(Problem a) In the passage on Phase I classes below, swap "classes" for "sessions" and give the text from "This does not" to "fun for members!".

(Passage)
—————

This does not mean that Phase I classes are passé, or that they are necessarily "beginner" classes; they can in fact be quite difficult depending on the sequence of movements you string together. They are excellent for teaching you (the instructor AND the student) how to perform that particular movement for an extended period, working on maintaining good form.
Recently, I came up with an idea to create a Phase I profile with a musical twist that is not only challenging, but quite fun for members!
A few weeks ago, our local radio station played only "One-Hit Wonders" all day. Many of the songs come from the '80's, but they did span the decades. It was a trip down memory lane for me, and quite fun to listen to. I didn't always agree that certain songs were "one-hit wonders" but I guess that's because I had owned those particular cds at one time, and knew far more songs by that group. I graduated from college in 1984 so that pegs me as a relic of the 1980's! I remember when MTV first started in 1983; my roommates and I used to sit in front of the TV and drool over the very few videos they played. George Michael, Madonna, Boy George, etc.

—————

(Items)

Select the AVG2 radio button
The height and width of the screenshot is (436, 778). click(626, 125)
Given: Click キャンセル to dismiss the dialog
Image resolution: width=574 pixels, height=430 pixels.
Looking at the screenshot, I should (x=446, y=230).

—————

(Problem b) Print every line of the listing above, unchanged.

(Exercise response a)
This does not mean that Phase I sessions are passé, or that they are necessarily "beginner" sessions; they can in fact be quite difficult depending on the sequence of movements you string together. They are excellent for teaching you (the instructor AND the student) how to perform that particular movement for an extended period, working on maintaining good form.
Recently, I came up with an idea to create a Phase I profile with a musical twist that is not only challenging, but quite fun for members!

(Exercise response b)
Select the AVG2 radio button
The height and width of the screenshot is (436, 778). click(626, 125)
Given: Click キャンセル to dismiss the dialog
Image resolution: width=574 pixels, height=430 pixels.
Looking at the screenshot, I should (x=446, y=230).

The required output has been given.